OPEC+ has been holding back 2.2 million barrels of oil per day for over a year. However, it may now need to consider these cuts as a long-term strategy. The market simply isn’t responding as OPEC+ expected.
Historically, OPEC’s strategy has been simple: reduce supply, let demand absorb any excess, watch prices rise, and then release the withheld oil. This formula has worked in the past, but it is not yielding results this time.
Two main factors are behind this shift: algorithmic trading and overly optimistic expectations about Chinese oil demand. The latter has created a negative market sentiment, and algorithmic trading has amplified this pessimism. While some analysts warn that oil is undervalued and a market correction is overdue, they remain in the minority.
This context led OPEC+ to delay its upcoming virtual meeting, initially scheduled for Sunday, until next Friday. While the official reason was a scheduling conflict, the delay might allow OPEC+ to rethink its long-term strategy. Current market conditions suggest that factors supporting higher oil prices are scarce.
One positive factor is the demand for oil, which continues to surprise on the upside. Non-OPEC oil production, aside from growth in Guyana, isn’t meeting expectations. U.S. shale oil production is slowing, even under the Trump administration. Yet, traders are largely ignoring these fundamentals, focusing instead on China and its unpredictable oil demand.
Another potential boost for OPEC+ is geopolitics. A return of a Trump presidency could mean stricter sanctions on Iran, leading to reduced Iranian oil exports and tightening global supply.

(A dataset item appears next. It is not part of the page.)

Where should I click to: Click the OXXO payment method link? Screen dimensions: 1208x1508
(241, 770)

Despite this, traders remain indifferent to these geopolitical risks, even as analysts warn of potential supply disruptions.
“We believe oil prices are about $5 per barrel undervalued relative to fair value based on inventory levels,” said Dan Struyven, co-head of global commodities at Goldman Sachs, in a recent Reuters interview. Similarly, Morgan Stanley’s Martijn Rats noted that the oil surplus narrative might be premature and may never materialize, as producers usually adjust by cutting production when faced with a potential surplus.

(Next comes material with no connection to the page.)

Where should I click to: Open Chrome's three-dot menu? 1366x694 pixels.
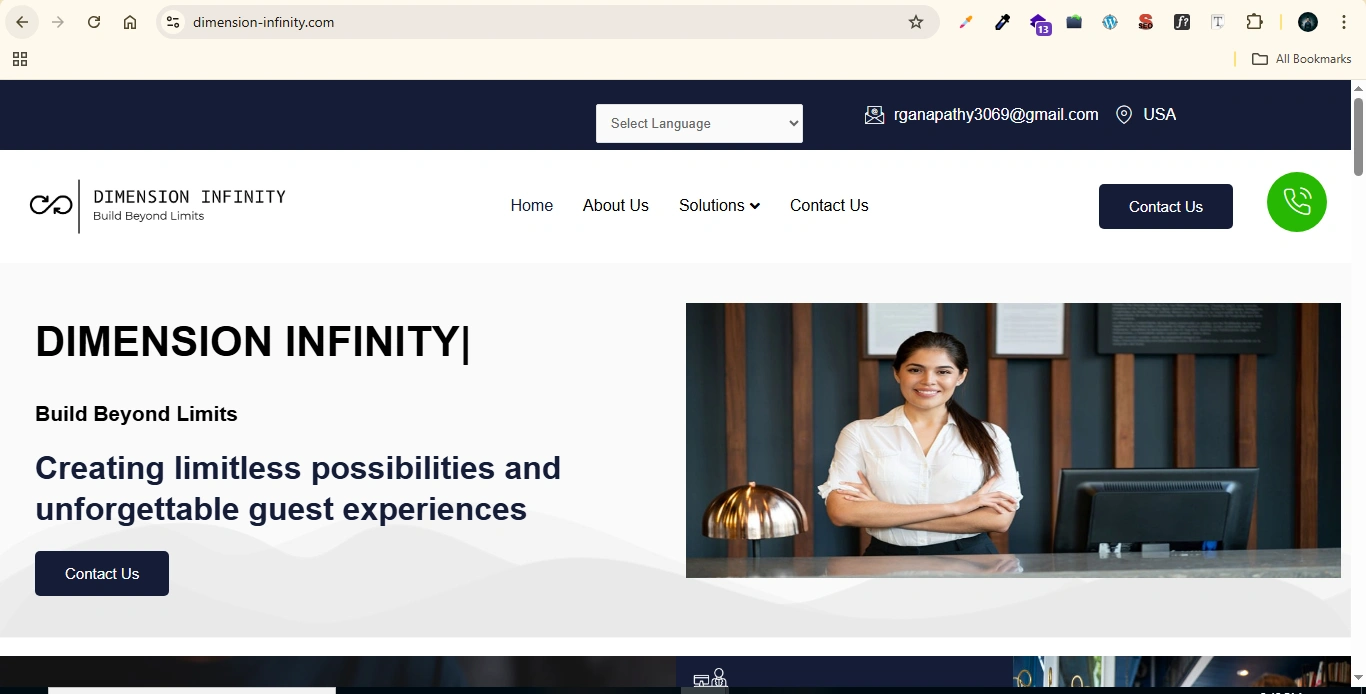tap(1344, 22)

Despite these factors, oil prices remain subdued. When they do rise, it is often due to temporary disruptions, such as production outages or geopolitical tensions in the Middle East or Ukraine. However, these price increases are typically short-lived, as news about Chinese demand or the International Energy Agency’s latest forecast quickly dampens any momentum.

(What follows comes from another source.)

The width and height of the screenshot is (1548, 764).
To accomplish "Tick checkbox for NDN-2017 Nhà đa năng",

Given these challenges, OPEC+ may need to accept that its production cuts could become a more permanent fixture. Rather than revising policies every month, OPEC+ could extend the time between adjustments, as it did at the beginning of the current round of cuts. Additionally, it may want to avoid signaling any plans to reverse the cuts, which could fuel further negative sentiment.
This year, there have been several instances of oil price drops fueled by trader expectations that OPEC+ would ease its cuts. Many traders overlooked the fact that OPEC+ had only hinted at unwinding the cuts if the price was right. What’s more, the International Energy Agency (IEA) has consistently missed the mark with its demand and supply forecasts, which continue to influence market decisions.
“I think there’s no room for them to increase, and the market will remind them of that when necessary,” said Torbjörn Törnqvist, CEO of Gunvor, in an interview with Bloomberg. He is correct, not because there is an actual oversupply, but because the market perceives an oversupply. This perception is driving oil prices, and it may take a long time to change this mindset—or perhaps it may never change.
The oil market is “trying to price in a future supply glut that has yet to arrive,” said Jeff Currie, energy strategist for Carlyle Group, formerly with Goldman Sachs. He added that the anticipation of a glut could lead producers to adjust their behavior to avoid it. However, this warning is likely to go unheeded, which could benefit OPEC+ in the long run. When a supply shock inevitably occurs, the market could be caught off guard, sending prices soaring as the IEA’s predictions once again prove wrong.
Until then, OPEC+ may need to treat the production cuts as a more permanent policy.